Nanohyla nanapollexa
- Conservation status: Data Deficient (IUCN 3.1)

Scientific classification
- Kingdom: Animalia
- Phylum: Chordata
- Class: Amphibia
- Order: Anura
- Family: Microhylidae
- Genus: Nanohyla
- Species: N. nanapollexa
- Binomial name: Nanohyla nanapollexa (Bain and Truong, 2004)
- Synonyms: Microhyla nanapollexa Bain and Truong, 2004;

= Nanohyla nanapollexa =

- Authority: (Bain and Truong, 2004)
- Conservation status: DD
- Synonyms: Microhyla nanapollexa Bain and Truong, 2004

Species of frog

Nanohyla nanapollexa is a species of frog in the family Microhylidae.

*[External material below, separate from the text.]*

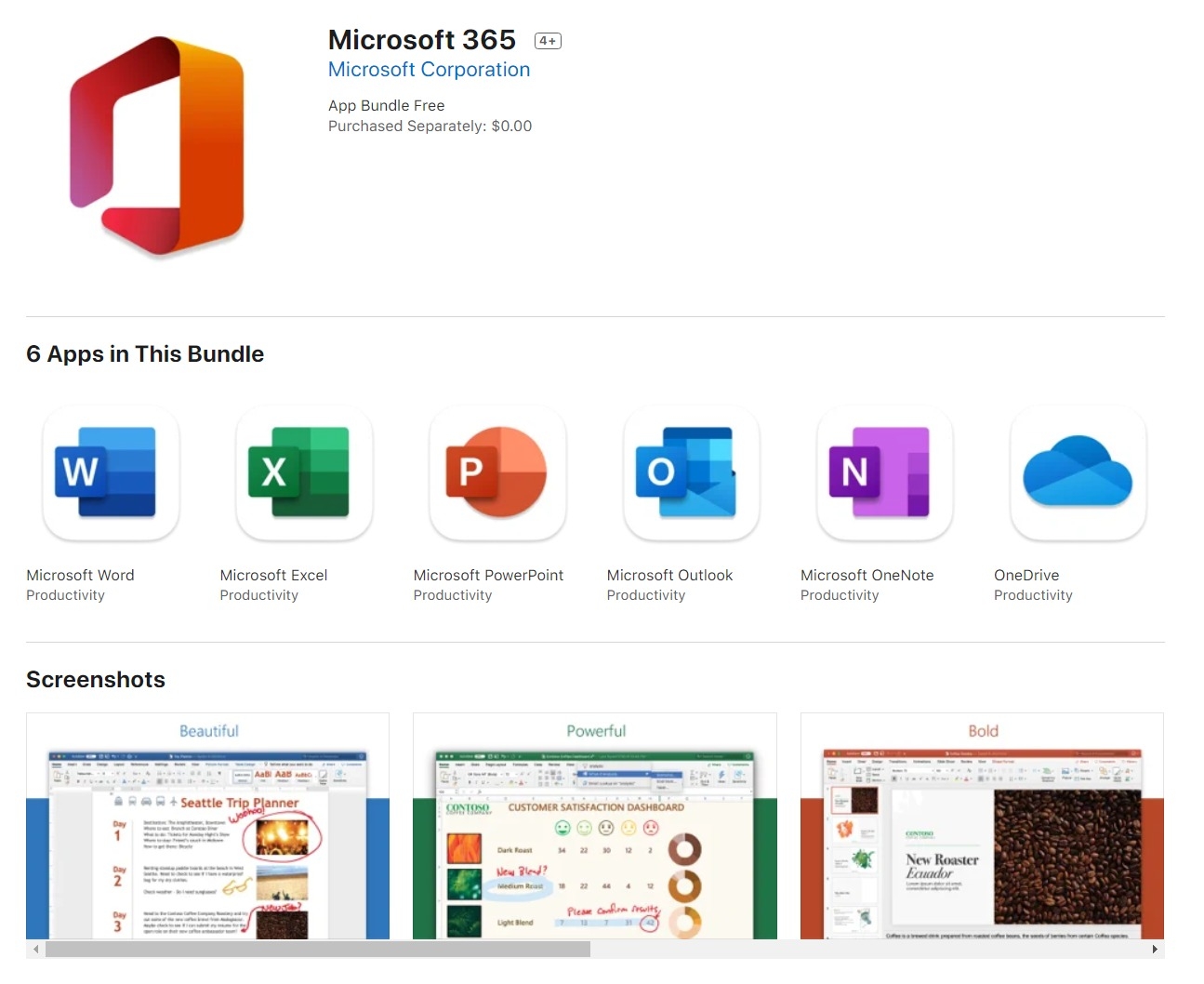Select the Microsoft PowerPoint app icon
Viewport: 1204px width, 984px height.
(497, 472)
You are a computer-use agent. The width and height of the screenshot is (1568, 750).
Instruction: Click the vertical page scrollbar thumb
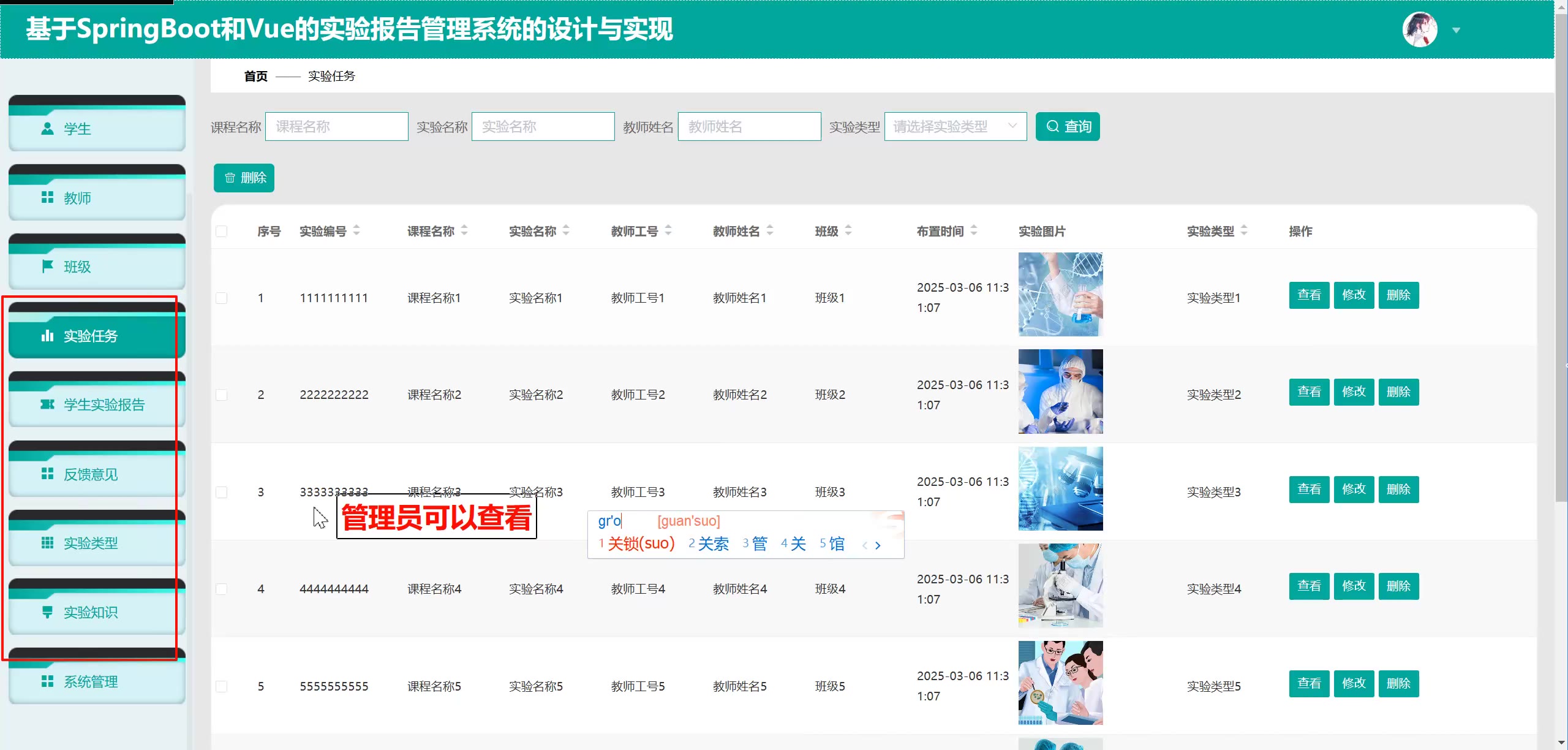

It is also known as the no-thumb pigmy frog and three-fingered pigmy narrow-mouth frog. It is endemic to Vietnam and is known from Quang Nam and Phu Yen Provinces.

== Taxonomy ==
N. nanapollexa was formerly placed in the genus Microhyla, but a 2021 study using morphological and phylogenetic evidence moved nine species (including N. nanapollexa) to a new genus, Nanohyla.

==Habitat and conservation==
The type locality of Nanohyla nanapollexa is a montane broad-leaved evergreen forest with small mixed coniferous areas at 1480 m above sea level. N. nanapollexa is considered data deficient by the IUCN Red List.